Enhancing HPC and AI Capabilities: Addressing the Power Challenge
At the recent SC23 computation seminar in Denver, Daniel Reed, a professor at the University of Utah, highlighted the necessity of expanding hardware resources to achieve higher performance levels in the realm of computing. This requirement for increased hardware capacity results in the development of larger systems, heightened energy consumption, and a surge in cooling demands.
The current landscape of computation showcases a trend towards larger clusters, with the Top500’s most substantial computation clusters consuming over 20 megawatts of power. Particularly noteworthy are server campuses tailored to support AI training and inference, which often surpass this power consumption threshold. Projections suggest that by 2027, a single capability-class computer could necessitate a staggering 120 megawatts of electricity.
During a discussion on carbon-neutrality and sustainability in high-performance technology, experts from the University of Chicago, Schneider Electric, Los Alamos National Laboratory, Hewlett Packard Enterprise, and the Scandinavian IT Center for Science deliberated on these evolving trends. They also shared insights on strategic planning, deployment, and reporting practices for these advancing services.
Water Costs and Power Efficiency
The discourse at the seminar underscored the significance of Power Usage Effectiveness (PUE) as a key metric in evaluating data center efficiency. PUE compares the power consumption of computing, storage, and networking equipment to the overall utilization, with lower values indicating higher efficiency. While PUE serves as a valuable tool for optimizing data center operations, it has also led to certain detrimental practices among hyperscalers and large data center operators.
Some hyperscalers have established massive data centers in arid regions like Arizona and New Mexico, leveraging evaporative cooling systems to achieve impressive PUE figures. However, this approach raises concerns about the substantial water consumption associated with evaporative cooling methods.
Genna Waldvogel from Los Alamos highlighted innovative water management practices at their facility, emphasizing the recycling of water used in server cooling systems. This sustainable approach involves treating wastewater and reusing it in the cooling process, minimizing water wastage.
Strategic Site Selection and Environmental Impact
Nicolas Dubé from HPE emphasized the critical role of location in data center siting decisions. By opting for regions abundant in clean energy sources, such as hydropower and wind, the environmental footprint of AI infrastructure can be significantly reduced. Dubé cited the example of a Quebec-based infrastructure facility powered predominantly by renewable energy sources, showcasing the potential for environmental mitigation through strategic site selection.
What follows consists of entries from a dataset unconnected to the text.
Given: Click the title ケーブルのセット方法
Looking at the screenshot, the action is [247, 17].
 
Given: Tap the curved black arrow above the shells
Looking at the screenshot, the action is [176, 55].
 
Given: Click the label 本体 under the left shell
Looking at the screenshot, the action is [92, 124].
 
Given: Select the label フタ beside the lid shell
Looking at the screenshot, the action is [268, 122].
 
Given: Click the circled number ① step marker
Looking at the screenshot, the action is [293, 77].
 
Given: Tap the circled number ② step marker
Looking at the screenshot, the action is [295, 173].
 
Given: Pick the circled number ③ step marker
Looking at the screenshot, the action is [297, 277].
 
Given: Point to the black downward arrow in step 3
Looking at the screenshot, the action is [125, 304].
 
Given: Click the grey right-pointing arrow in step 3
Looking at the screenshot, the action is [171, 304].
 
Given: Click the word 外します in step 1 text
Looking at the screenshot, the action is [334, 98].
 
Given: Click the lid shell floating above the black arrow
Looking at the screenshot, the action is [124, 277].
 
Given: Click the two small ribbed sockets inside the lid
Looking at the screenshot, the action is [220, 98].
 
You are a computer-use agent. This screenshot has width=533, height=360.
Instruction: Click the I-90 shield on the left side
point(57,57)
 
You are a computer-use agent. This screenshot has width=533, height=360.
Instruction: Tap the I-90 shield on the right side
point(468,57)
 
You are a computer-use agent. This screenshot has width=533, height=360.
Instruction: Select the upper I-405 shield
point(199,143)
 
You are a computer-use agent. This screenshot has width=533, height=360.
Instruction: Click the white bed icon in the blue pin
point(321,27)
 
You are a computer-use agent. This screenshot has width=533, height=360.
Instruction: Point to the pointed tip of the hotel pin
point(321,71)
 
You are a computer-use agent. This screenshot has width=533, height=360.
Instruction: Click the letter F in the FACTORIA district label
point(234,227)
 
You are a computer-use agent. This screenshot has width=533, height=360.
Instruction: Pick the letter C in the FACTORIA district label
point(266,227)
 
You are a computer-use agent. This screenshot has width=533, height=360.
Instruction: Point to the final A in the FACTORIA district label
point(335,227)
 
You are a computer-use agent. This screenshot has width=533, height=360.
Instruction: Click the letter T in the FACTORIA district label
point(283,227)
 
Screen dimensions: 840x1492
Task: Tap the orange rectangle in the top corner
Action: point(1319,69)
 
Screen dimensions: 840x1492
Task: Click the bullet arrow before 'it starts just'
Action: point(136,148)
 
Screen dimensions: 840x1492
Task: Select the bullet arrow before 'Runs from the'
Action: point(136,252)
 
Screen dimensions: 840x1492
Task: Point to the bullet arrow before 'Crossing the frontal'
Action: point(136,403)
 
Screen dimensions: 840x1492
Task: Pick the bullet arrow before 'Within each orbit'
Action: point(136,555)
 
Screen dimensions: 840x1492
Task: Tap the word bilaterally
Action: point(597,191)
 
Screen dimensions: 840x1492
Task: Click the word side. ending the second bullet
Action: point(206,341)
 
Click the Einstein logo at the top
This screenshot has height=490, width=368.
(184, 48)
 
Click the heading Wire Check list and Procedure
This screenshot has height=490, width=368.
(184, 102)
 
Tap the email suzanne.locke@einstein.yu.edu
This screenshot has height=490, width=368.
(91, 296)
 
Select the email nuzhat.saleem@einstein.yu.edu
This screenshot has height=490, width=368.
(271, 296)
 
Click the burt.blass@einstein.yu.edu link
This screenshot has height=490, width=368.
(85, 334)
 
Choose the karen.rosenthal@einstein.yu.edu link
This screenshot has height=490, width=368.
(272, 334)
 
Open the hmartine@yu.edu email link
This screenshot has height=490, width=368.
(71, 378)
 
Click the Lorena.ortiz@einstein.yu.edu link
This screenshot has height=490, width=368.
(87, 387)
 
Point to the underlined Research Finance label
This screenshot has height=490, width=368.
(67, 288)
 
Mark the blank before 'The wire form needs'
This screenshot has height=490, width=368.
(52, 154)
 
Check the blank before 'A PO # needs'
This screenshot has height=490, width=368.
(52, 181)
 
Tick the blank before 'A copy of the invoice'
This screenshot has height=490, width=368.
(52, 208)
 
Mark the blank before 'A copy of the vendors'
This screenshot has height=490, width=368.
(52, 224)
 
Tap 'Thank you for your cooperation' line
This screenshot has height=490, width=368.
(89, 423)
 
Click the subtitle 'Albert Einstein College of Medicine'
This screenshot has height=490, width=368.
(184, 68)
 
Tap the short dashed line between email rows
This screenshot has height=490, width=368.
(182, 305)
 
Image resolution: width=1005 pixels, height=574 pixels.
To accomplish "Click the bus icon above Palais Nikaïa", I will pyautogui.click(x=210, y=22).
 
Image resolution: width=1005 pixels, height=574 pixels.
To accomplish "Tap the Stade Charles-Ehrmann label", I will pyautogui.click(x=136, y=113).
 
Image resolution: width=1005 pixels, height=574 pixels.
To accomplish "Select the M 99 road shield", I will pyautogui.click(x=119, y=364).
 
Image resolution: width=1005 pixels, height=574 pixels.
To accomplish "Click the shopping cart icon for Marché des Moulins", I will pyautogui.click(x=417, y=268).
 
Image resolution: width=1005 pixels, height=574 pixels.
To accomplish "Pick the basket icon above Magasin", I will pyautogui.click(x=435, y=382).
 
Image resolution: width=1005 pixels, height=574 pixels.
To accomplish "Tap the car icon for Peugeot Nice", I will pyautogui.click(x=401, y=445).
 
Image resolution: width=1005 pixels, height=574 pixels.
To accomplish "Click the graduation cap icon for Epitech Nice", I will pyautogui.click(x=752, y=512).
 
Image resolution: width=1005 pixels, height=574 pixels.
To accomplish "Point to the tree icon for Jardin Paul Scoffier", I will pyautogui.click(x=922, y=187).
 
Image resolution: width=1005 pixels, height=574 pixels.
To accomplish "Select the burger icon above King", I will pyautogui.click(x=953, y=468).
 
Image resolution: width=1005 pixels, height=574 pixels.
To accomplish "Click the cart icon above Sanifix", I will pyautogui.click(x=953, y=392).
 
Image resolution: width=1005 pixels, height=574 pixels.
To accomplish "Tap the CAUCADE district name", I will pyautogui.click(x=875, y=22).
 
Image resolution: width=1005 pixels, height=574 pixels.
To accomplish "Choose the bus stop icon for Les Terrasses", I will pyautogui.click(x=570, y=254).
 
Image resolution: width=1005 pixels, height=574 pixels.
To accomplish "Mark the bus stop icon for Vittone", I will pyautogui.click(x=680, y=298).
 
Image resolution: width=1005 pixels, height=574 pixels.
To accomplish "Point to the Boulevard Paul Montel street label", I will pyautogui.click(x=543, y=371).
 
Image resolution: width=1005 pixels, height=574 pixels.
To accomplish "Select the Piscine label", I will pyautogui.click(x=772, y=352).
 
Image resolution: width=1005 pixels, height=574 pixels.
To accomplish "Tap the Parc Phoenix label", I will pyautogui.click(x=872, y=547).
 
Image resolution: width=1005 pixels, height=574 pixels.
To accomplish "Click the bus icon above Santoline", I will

Furthermore, Dubé proposed harnessing waste heat generated by data centers for practical purposes, such as heating adjacent agricultural greenhouses. This integrated approach not only maximizes resource utilization but also contributes to sustainable practices within the community.
Dynamic Operation for Sustainability
The CERES Center for Unstoppable Computing at the University of Chicago, under Andrew Chien’s leadership, advocates for dynamic operation strategies to enhance data center sustainability. By adjusting the utilization of HPC clusters based on available power resources, operators can optimize efficiency and reduce carbon emissions, particularly during periods of peak renewable energy generation.
Chien’s vision for the “Fugaku Next” project in Japan anticipates substantial reductions in power costs and carbon emissions through dynamic operational practices. This adaptive approach aligns with the evolving landscape of green energy integration into global power grids.
Advancing Reporting Practices
Robert Bunger from Schneider Electric stressed the importance of comprehensive monitoring and reporting to mitigate the environmental impact of expanding HPC and AI clusters. He recommended a proactive approach by infrastructure operators to track key sustainability metrics, including water use efficiency, renewable energy consumption, and overall power efficiency.
To streamline reporting efforts, Schneider proposed 28 indicators for infrastructure operators to monitor, encompassing various aspects of sustainability and operational efficiency. While acknowledging the challenges of tracking all metrics, Bunger advised starting with a manageable subset and progressively expanding monitoring capabilities to drive continuous improvement in environmental stewardship.